Text under study:
Define: Inflammatory diarrhea

- mucoid like diarrhea
- accompanied by fever
- may often be bloody and have WBC in the stool
- lower abdominal and rectal pain


Where does secretory diarrhea originate in the GI tract

small bowel


What are 5 examples of causative pathogens of secretory diarrhea?

1. Vibrio cholera
2. Rotavirus
3. E. coli (ST or LT)
4. Norovirus
5. Giardia


What are 5 examples of causative pathogens of inflammatory diarrhea?

1. Shigella
2. Campylobacter
3. E. coli (EHEC/STEC)
4. Entamoeba histolytica
5. C. difficile


What are the two toxins that C. diff produces? Which is more pathogenic?

Toxin A (enterotoxin) and B (cytotoxin)
- Toxin B is more pathogenic


What are 2 medication types that increase risk for C. diff?

1. broad spectrum antibiotics

2. PPIs


What is the diarrhea like with C. difficile?

watery and foul smelling (like a barn)


What is the leukemoid reaction?

phenomenon of an increase in WBC count that mimics leukemia but is due to infection
- common in C. diff


What is the treatment approach for C. diff?

1. Stop unnecessary antibiotics
2. Metronidazole (IV or oral) and Vancomycin (oral only)
3. Stool transplant to replenish to replenish microbiota


what are 3 virulence factors that pathogenic E. coli have?

1. Fibriae: allow for colonization

2. Adhesions: allow for cell invasion

3. Toxins: both endo and exo


Shiga toxin is an example for what kind of toxin?

Exotoxin = secreted


What is ETEC and what specific pathogenic adaptations does it have?

Enterotoxigenic E. coli

1. fimbriae for attachment
2. Heat labile (LT) toxin similar to cholera
3. heat stable toxin (ST)


What is the clinical syndrome for ETEC diarrhea?

mild water diarrhea and nausea but no vomiting for 1-4 days


What is the pathogenesis of ETEC diarrhea?

ingestion of fecally contaminated food/water with 10^8-10 bacteria needed to cause disease


What is the treatment for ETEC diarrhea?

Oral rehydration


What are EHEC and STEC?

They're the same thing

enterohemorrhagic e. coli and shigatoxin producing e. coli


What are the virulence factors specific to EHEC/STEC

The shiga toxin (A/B) toxin
- acts on ribosomes to block protein synthesis leading to cell death
- has preference for enterocytes and endothelial cells in the kidney


What is the clinical syndrome of EHEC/STEC?

Problem to solve: According to the study notes on diarrhea, which of the two toxins produced by C. difficile is more pathogenic?

Recorded information:
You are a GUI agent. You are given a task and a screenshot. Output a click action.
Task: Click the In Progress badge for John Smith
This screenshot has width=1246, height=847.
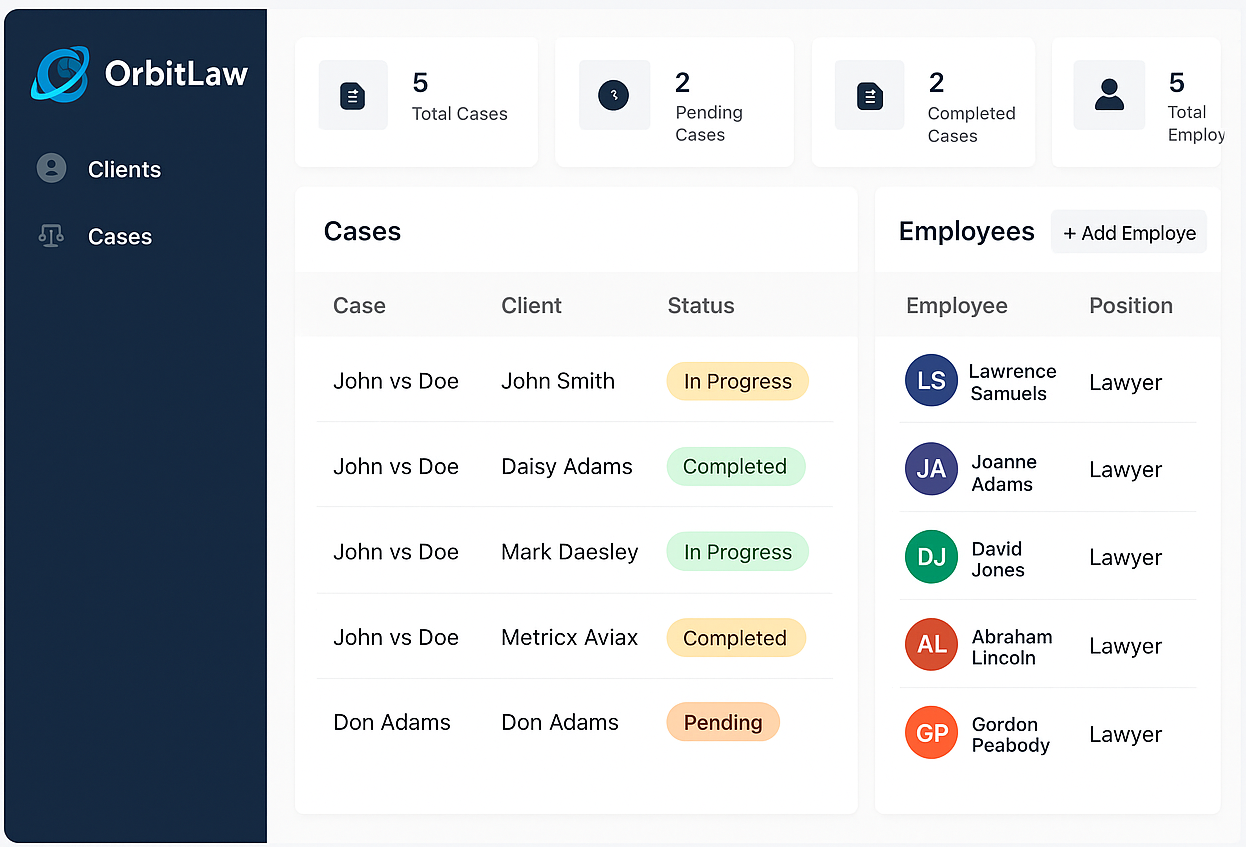point(737,381)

Exercise response: Toxin B, the cytotoxin.